Женщина для Мидзогути
-- воплощение желанной и вечно ускользающей Жизни, реальности, земной
тверди. И его настойчивые попытки предаться физической любви -- это
стремление обрести точку опоры, почву под ногами. Несовместимость высшей
Красоты, вечного свидетеля и судии всех поступков, с жалкими утехами плоти,
с самой жизнью -- вот что сводит героя Мисимы с ума.
И конечно, не обходится без Искусителя, История терзаний, поисков и
падения Мидзогути может восприниматься и как вариация на вечную тему Фауста,
только нарочито сниженная и несколько даже спародированная. Жалок не только
новый Фауст, слишком уж невзыскательный в своих поисках прекрасного
мгновения. Касиваги, провожатый героя по пути земных соблазнов, хоть и
является несомненным членом клана литературных дьяволов, но это -- Сатана
окарикатуренный, утрированный, так же как утрирована легкая сатанинская
хромота, превращенная у Касиваги в гротескный физический изъян. Искуситель
Мидзогути -- не Мефистофель и не Воланд, а отпрыск захудалой линии этого
старинного рода, скорее это "мелкий бес" Сологуба, черт Ивана Карамазова или
демон, которого поминает Ставрогин ("О, какой мой демон! Это просто
маленький, гаденький, золотушный бесенок с насморком, из неудавшихся").

Исходные записи -
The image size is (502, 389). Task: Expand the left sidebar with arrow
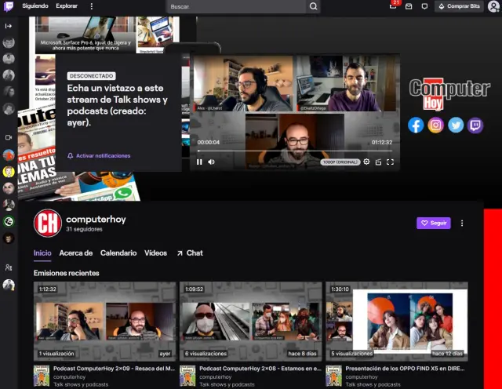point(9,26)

* * *

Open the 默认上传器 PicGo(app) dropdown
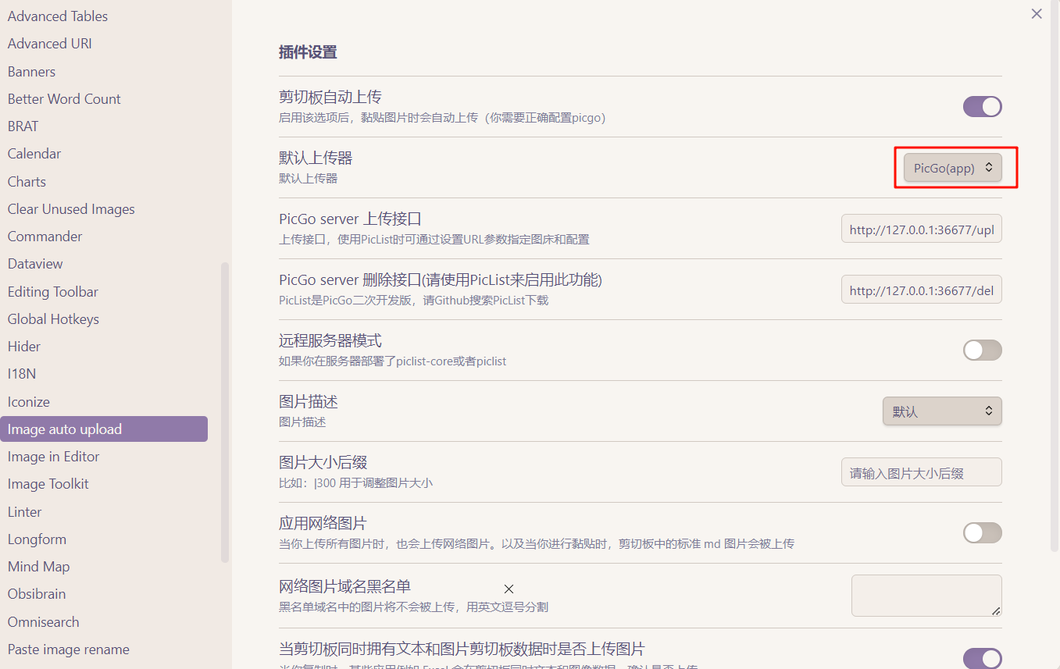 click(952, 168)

Условие задания -
Допишите фрагмент о герое Мисимы Мидзогути, продолжив его сразу после последнего предложения. Записи не имеют отношения к фрагменту о герое Мисимы.

Ответ на задание -
Правда, в романе дьяволу противопоставлен и ангел -- Цурукава, но
насколько же он бледней, пресней и бессильней! Добро у Мисимы слабо,
уязвимо, нежизнеспособно -- оно присутствует в мире как бы по обязанности,
по разнарядке, но влияние его на душевную одиссею Мидзогути ничтожно; оно
гибнет легко и как бы между прочим, где-то на заднем плане, да еще
приниженное и поставленное под сомнение. Мидзогути остается наедине со своей
дилеммой и с Сатаной.
Главная "заслуга" Касиваги в том, что он содействовал укоренению
страсти к святотатству, впрочем заложенной в герое романа изначально
(история с кортиком курсанта). Однако Касиваги возвел святотатство в ранг
священнодействия. Святотатство играет в романе особую роль -- ведь оно той
же природы, что убийство, только подчас еще более смертоносно, поскольку
убивает душу. В миг последнего колебания перед Деянием Мидзогути ощущает
прилив разрушительной силы, вспомнив святотатственные строки из
дзэн-буддистского трактата "Риндзайроку", прежде звучавшие из уст Касиваги:
"Встретишь Будду -- убей Будду, встретишь патриарха -- убей патриарха..."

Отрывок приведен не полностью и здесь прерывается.